To ensure clear, properly prioritized communications in an extremely noisy environment, system integrators Data Plus Security of Hueytown, Alabama, installed a customized system based on a Symetrix Prism 8×8 DSP unit.
“The track used to have a jury-rigged system made out of telephone parts, and it was a disaster,” recounts Data Plus owner Jonathan Curelar. “They also had two-way radios but only one person could talk at a time. They have 30 people on a conference who each need to talk. It was a big issue”.
Curelar’s team designed custom weather-resistant enclosures to house the gear and selected the connectors, amps, and noise-cancelling microphones and headphones. Then they took advantage of preexisting CAT6 wiring between Race Control and the corner stations to implement a Dante-based digital communications system, managed with the Symetrix Prism 8×8.
“We use Symetrix DSPs in a lot of projects,” Curelar explains. “We’ve installed Symetrix-based conferencing systems in a variety of courthouses, for instance.

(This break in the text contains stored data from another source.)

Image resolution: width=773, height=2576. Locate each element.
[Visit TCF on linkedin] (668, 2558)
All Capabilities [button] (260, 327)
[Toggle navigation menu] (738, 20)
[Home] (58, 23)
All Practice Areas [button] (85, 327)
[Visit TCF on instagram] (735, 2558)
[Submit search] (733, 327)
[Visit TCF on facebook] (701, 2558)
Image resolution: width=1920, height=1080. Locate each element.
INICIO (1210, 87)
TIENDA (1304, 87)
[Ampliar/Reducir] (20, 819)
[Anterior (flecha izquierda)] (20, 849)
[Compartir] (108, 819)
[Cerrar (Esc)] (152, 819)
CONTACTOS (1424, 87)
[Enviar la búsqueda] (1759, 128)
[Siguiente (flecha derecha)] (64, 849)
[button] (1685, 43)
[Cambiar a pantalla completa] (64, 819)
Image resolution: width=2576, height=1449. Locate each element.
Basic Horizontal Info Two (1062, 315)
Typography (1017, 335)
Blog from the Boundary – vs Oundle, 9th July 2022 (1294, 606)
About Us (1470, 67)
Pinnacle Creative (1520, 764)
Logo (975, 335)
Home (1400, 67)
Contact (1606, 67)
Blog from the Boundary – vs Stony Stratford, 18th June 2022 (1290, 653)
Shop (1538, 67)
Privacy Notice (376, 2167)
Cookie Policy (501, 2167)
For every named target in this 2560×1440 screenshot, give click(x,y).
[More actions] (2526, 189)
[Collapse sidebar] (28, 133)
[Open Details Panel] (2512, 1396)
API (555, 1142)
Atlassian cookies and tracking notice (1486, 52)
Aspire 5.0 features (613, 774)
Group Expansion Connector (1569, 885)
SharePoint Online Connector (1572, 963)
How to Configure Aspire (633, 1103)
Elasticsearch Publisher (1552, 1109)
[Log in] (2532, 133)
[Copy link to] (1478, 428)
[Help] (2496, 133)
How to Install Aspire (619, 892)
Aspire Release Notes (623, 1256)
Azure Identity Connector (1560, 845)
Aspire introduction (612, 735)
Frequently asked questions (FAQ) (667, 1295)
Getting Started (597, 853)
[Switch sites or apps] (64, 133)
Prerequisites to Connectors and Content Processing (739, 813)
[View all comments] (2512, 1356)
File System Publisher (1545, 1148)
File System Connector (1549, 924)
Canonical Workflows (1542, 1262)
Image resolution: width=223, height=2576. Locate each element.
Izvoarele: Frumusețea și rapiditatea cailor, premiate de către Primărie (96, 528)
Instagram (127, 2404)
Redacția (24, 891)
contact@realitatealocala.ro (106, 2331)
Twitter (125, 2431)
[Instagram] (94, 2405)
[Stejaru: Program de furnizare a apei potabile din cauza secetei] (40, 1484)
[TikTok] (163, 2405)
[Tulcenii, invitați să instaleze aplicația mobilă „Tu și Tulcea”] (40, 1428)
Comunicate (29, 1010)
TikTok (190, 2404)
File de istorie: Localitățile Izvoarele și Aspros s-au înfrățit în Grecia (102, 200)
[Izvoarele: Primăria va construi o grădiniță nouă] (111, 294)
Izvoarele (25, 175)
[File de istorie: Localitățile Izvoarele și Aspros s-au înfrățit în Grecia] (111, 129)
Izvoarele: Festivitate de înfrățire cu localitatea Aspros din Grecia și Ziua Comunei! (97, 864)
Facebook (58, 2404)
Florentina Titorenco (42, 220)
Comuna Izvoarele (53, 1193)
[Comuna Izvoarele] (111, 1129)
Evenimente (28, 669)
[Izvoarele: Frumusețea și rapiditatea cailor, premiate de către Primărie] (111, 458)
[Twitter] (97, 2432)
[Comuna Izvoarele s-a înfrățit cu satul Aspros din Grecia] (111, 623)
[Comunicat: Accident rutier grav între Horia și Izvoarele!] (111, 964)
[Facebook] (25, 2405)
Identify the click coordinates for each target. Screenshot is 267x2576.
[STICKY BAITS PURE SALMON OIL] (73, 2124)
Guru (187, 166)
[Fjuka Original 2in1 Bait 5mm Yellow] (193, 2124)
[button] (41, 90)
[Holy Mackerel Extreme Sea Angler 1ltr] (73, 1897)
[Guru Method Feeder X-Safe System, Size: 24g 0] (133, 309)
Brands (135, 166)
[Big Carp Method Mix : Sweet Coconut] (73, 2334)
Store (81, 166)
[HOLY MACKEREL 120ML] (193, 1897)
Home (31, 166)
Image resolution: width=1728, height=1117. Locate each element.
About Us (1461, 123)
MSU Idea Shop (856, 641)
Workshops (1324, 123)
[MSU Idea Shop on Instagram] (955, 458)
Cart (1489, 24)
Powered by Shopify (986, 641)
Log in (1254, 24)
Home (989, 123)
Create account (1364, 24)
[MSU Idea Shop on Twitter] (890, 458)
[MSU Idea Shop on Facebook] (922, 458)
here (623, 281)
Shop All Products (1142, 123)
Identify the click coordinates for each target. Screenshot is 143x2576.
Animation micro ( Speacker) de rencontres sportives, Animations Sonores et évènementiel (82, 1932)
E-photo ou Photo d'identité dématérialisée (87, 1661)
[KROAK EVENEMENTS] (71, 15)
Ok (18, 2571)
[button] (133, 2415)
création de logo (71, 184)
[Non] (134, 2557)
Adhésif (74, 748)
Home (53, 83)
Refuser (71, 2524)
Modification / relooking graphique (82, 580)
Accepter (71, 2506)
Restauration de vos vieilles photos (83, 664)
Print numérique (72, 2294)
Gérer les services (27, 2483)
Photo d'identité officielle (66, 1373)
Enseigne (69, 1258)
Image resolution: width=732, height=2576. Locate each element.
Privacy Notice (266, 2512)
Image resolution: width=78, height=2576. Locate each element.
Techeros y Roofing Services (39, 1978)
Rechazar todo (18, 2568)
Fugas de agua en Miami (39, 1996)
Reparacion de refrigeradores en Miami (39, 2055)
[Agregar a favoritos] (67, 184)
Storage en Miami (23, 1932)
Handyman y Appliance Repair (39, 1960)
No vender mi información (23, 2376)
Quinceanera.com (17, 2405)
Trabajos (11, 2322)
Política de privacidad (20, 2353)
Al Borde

Symetrix has awesome products and continuously improves them. I knew Prism had everything I needed to tie together and manage the track’s station communications.”
The new system bought enabled up to 30 people to conference together, allowing Race Control to manage the conversations so key communications could be heard. “The Race Control director only talks when it’s important, so that has to take priority over the individual stations,” expounds Curelar. “Indy races have a race director, and nobody can talk over them. And at the smaller races, many of the people at the stations are volunteers who sometimes chat, which may not interfere with important announcements. We also needed controls for the individual stations because you don’t always have the same person at the same station, and some people don’t hear as well, or speak very loudly, or are soft spoken.”